§ **Document segment**

○ ○ ○ ○ ○

Fig 1. Screenshots retrieved from Instagram (2025) © All rights reserved to original creators
Fig 1. Screenshots retrieved from Instagram (2025) © All rights reserved to original creators

There’s a reason why he grew up to be at the level he did. Does that mean he has no skill?

Who really gets to choose what to and what not to show? And hence, how do we decide?

Who really paid the piper?

Are we all not thinking about these questions as well in one way or another? How do we start addressing these questions?


A couple of nights ago, I came across a reel by @nurvi.draws, which accused Abhay Sehgal of stealing someone’s artwork. As the algorithm works, one after another, as the night proceeded, my feed kept flooding with all the videos a lot of people in the community have created on this topic – some accusing him and some defending him.  My first thought was to understand what Sahil and Emma at Method think of this situation, as they were one of the first influencers (not the social media kind, actual influencers) in the industry to recognise him as a practitioner. It seems like they have also cancelled him by removing the details of the show “Add to Cart” from the website and all the posts from the instagram page, except one poster. Not just them, even the founders of You Cannot Miss This/Delhi Art Weekend have seemed to remove his posts. I wonder, was there any statement from them? Why should everything happen behind the scenes?

○ ○ ○ ○ ○

§ **Source excerpt**
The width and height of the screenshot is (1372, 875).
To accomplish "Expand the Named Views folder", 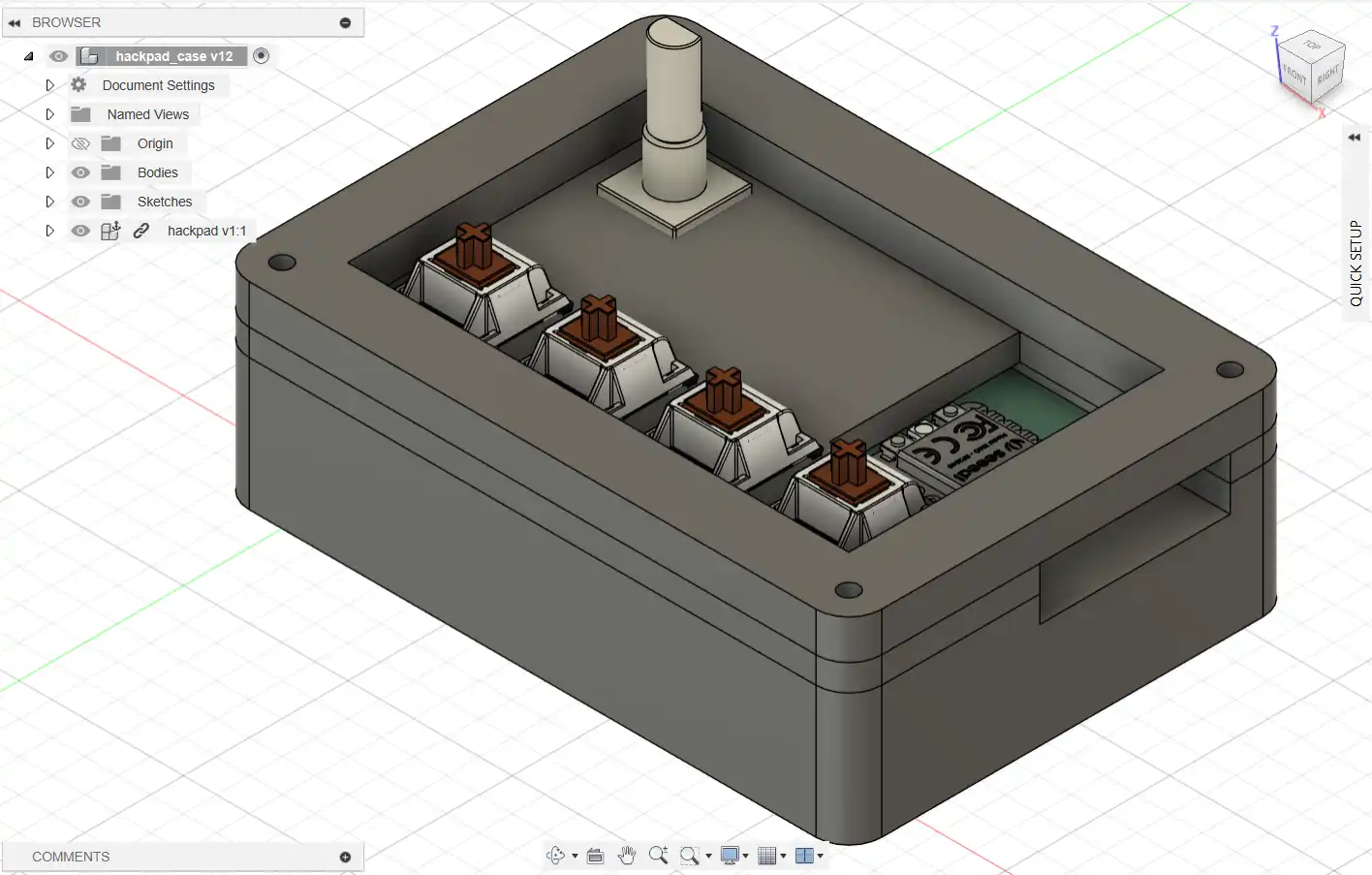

○ ○ ○ ○ ○

§ **Set tasks**
1. According to the commentary on the Abhay Sehgal accusations, what did Method remove from its website?
2. Update the part of the commentary on the Abhay Sehgal accusations that opens with the words containing "There’s a reason" and closes with "addressing these questions?", putting "issues" wherever "questions" appears.
3. Go on with the commentary on the Abhay Sehgal accusations from the point where it stops.

§ **Task-by-task outputs**
1. The details of the show "Add to Cart."

2.
There’s a reason why he grew up to be at the level he did. Does that mean he has no skill?

Who really gets to choose what to and what not to show? And hence, how do we decide?

Who really paid the piper?

Are we all not thinking about these issues as well in one way or another? How do we start addressing these issues?

3.
And I wonder, if his works were allowed to be sold by many more institutions globally at the rate they were, would the works of the artists whose idea these originally were be sold at the same rate? Would their works even be looked at by the key influencers in the arts? How many galleries have chosen to represent their work? There is definitely something about practitioners like Abhay Sehgal, no matter how unethical or ethical they are, they are skilled for sure – they know how to sell themselves. Today I  am writing to not choose sides, but to question and ask the ones who are reading this to read this piece by thinking of the larger picture I am trying to put forth, and not with the anger you might have for this person. 


When Pei-Shen Qian was forging Rothkos and Pollocks, his works were bought by one of the prestigious art galleries and patrons in the US, under the guise of Rothko, he must have earned a lot. For almost fifteen years, when Qian’s works were on a rich family’s walls under the guise of a Rothko, people wept and celebrated the work of a poor man who just wanted to ensure his family was doing okay. Was a Rothko look-alike not as beautiful as a Rothko original for fifteen years? Sehgal’s works, no matter how unethical they are, do they not have something about them that fooled us all for almost five years? And will still continue to.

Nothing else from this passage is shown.